In agreement with prior work55, we find that polymers at the condensate interface are likely to adopt expanded conformations. We probed the effects of polymer lengths and found that the degree of expansion increases with polymer length. The strengths of homotypic versus heterotypic interactions and polymer length contribute to preferential localization of molecules at the interface, the degree of chain expansion at the interface, and the thickness of the interface. All polymers show an increase in their Rg values near the condensate interface, and the precise location of the maximal expansion increase is controlled by the species-specific interface. In general, interfaces defined by longer polymers are thicker than those formed by shorter polymers. Interfacial thickness can be altered by modulating the strengths of homotypic and heterotypic interactions, allowing for finer control over spatial localization of each polymer species. The physical properties of interfaces99 are likely to contribute to capillary forces of condensates100, interactions between condensates and emulsifiers in vivo101 or in vitro102, and chemical reactions that are likely controlled at interfaces103,104.

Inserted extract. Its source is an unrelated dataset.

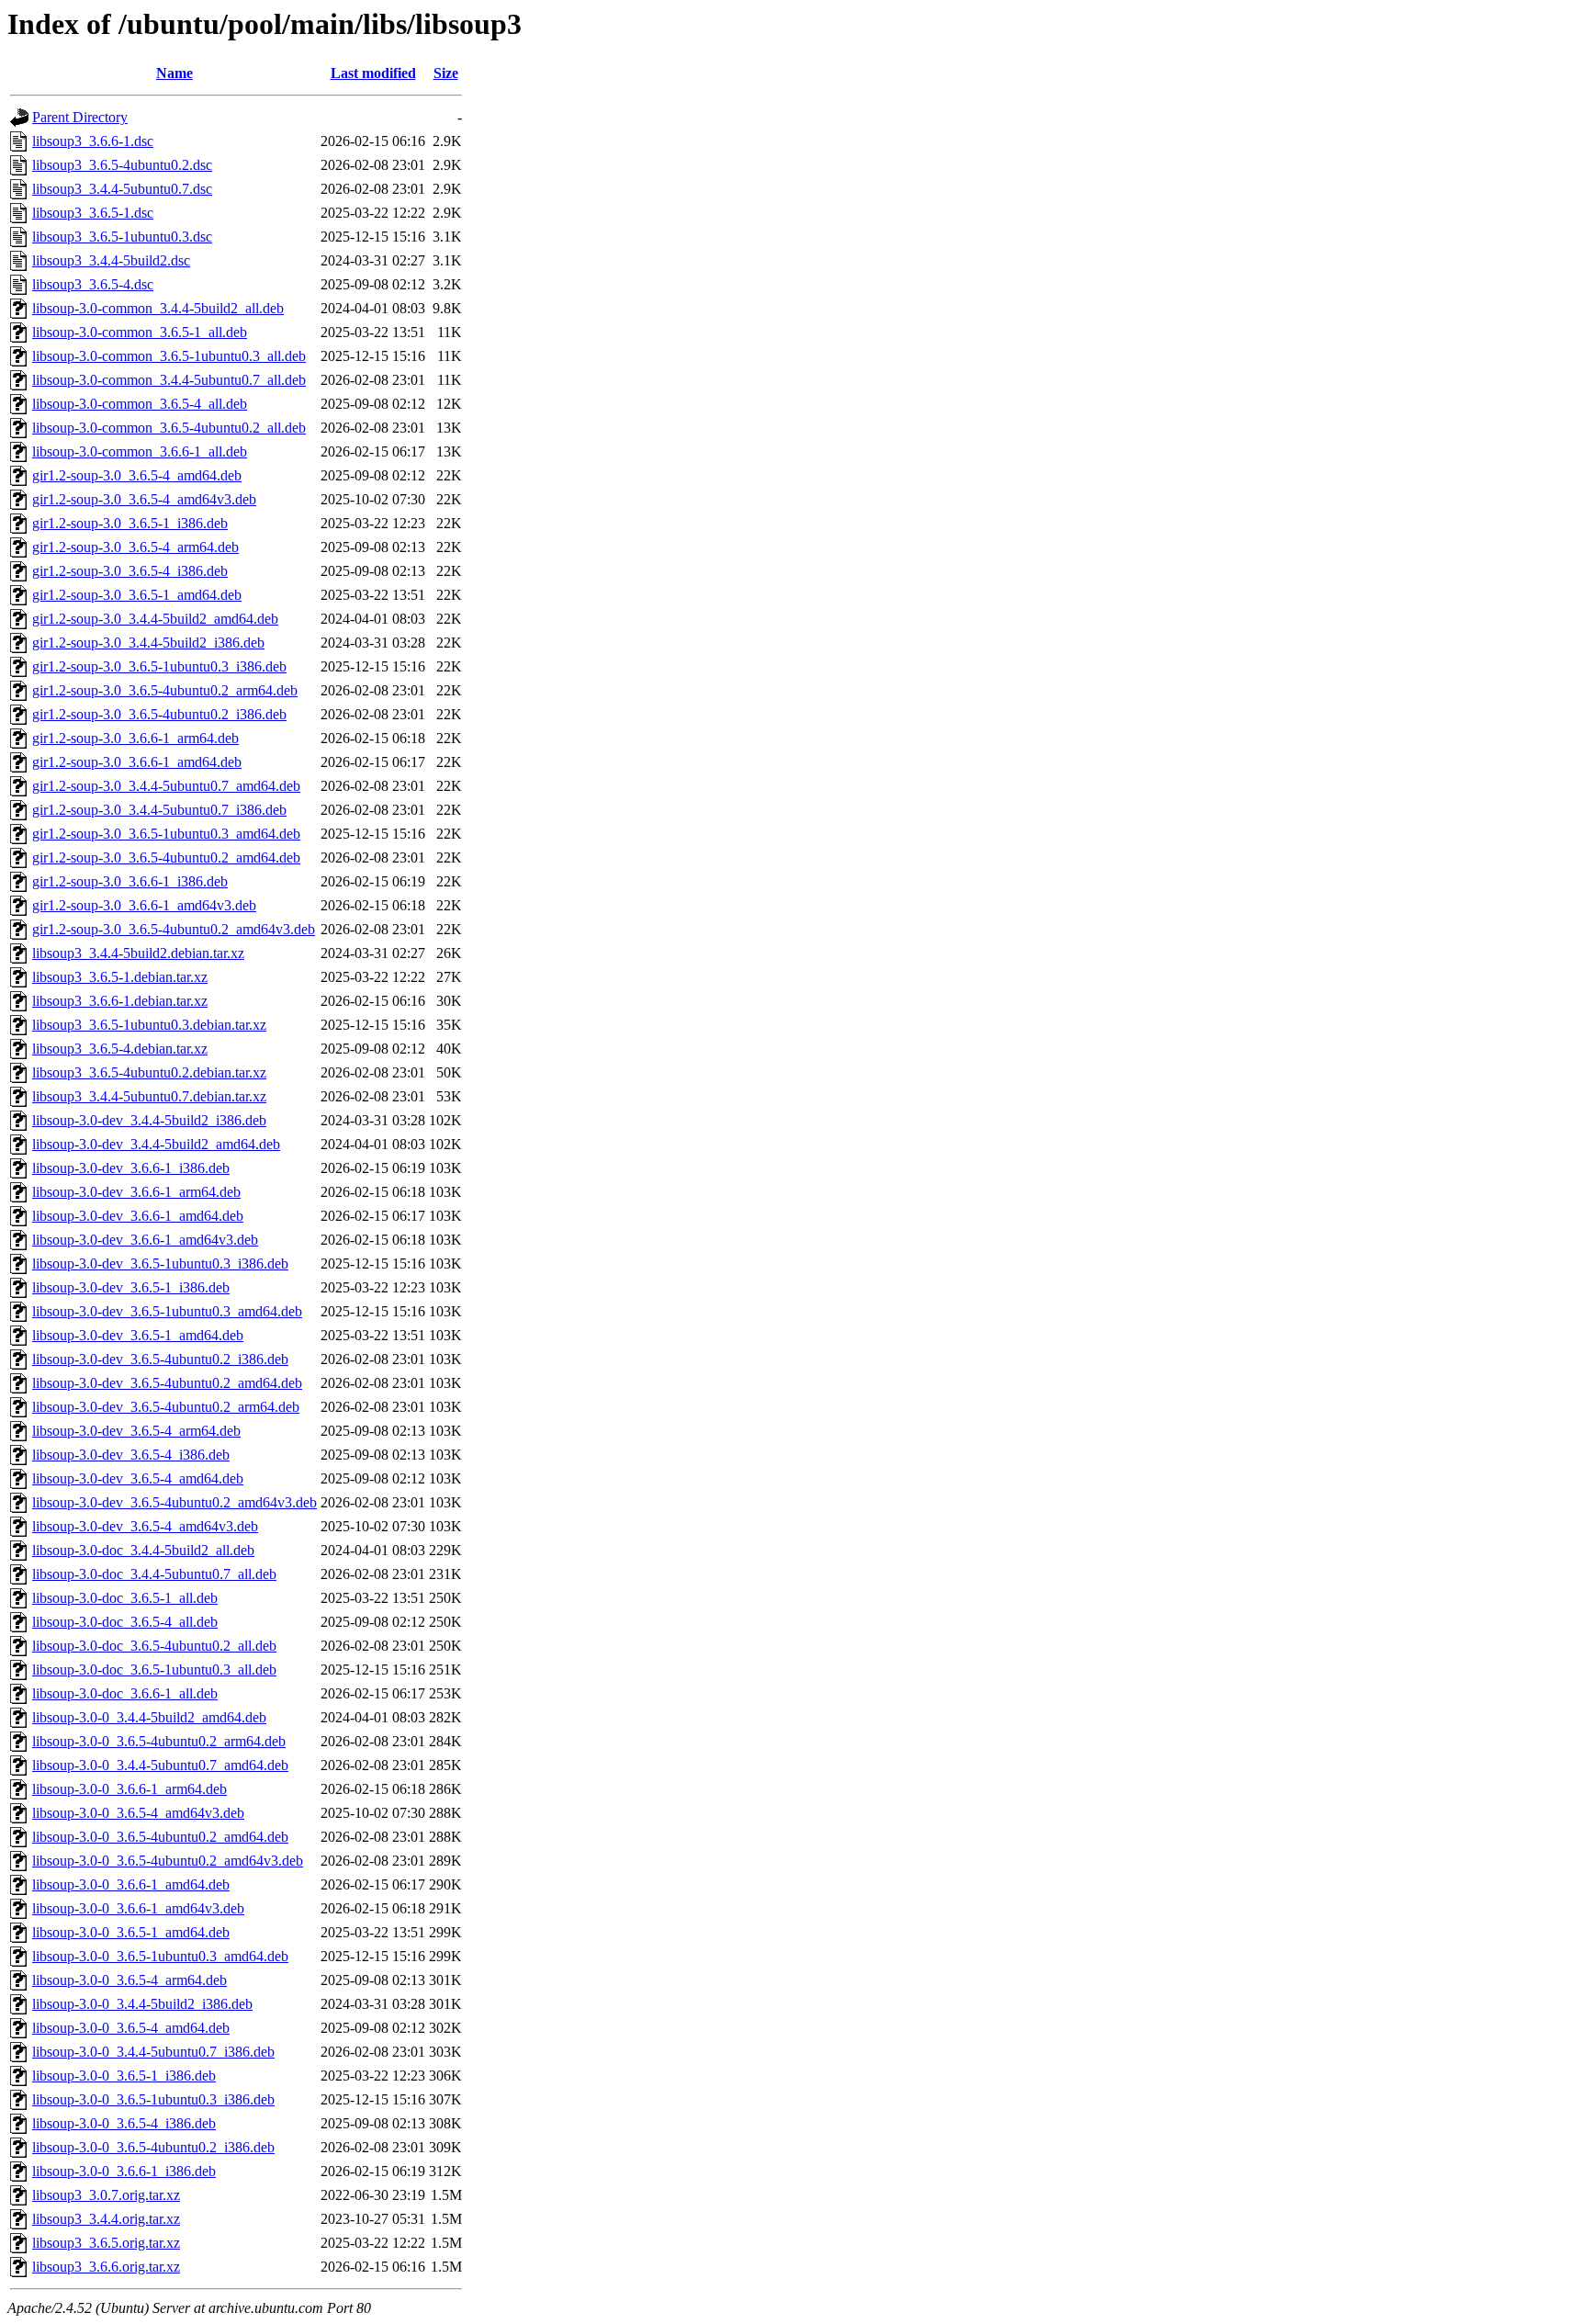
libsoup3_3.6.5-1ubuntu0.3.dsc (122, 236)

Overall, our findings highlight the complex and designable / evolutionarily selected properties105,106,107 of biomolecular condensates formed by mixtures of PLCDs. These findings set the foundations for dissecting the phase behaviors and properties of condensates formed by n-nary mixtures of multivalent macromolecules. Our work highlights the promise of using simulations for modeling and designing phase behaviors in multicomponent systems60,93,107,108,109.
Methods
Identifying condensate-associated prion-like low-complexity domains (PLCDs)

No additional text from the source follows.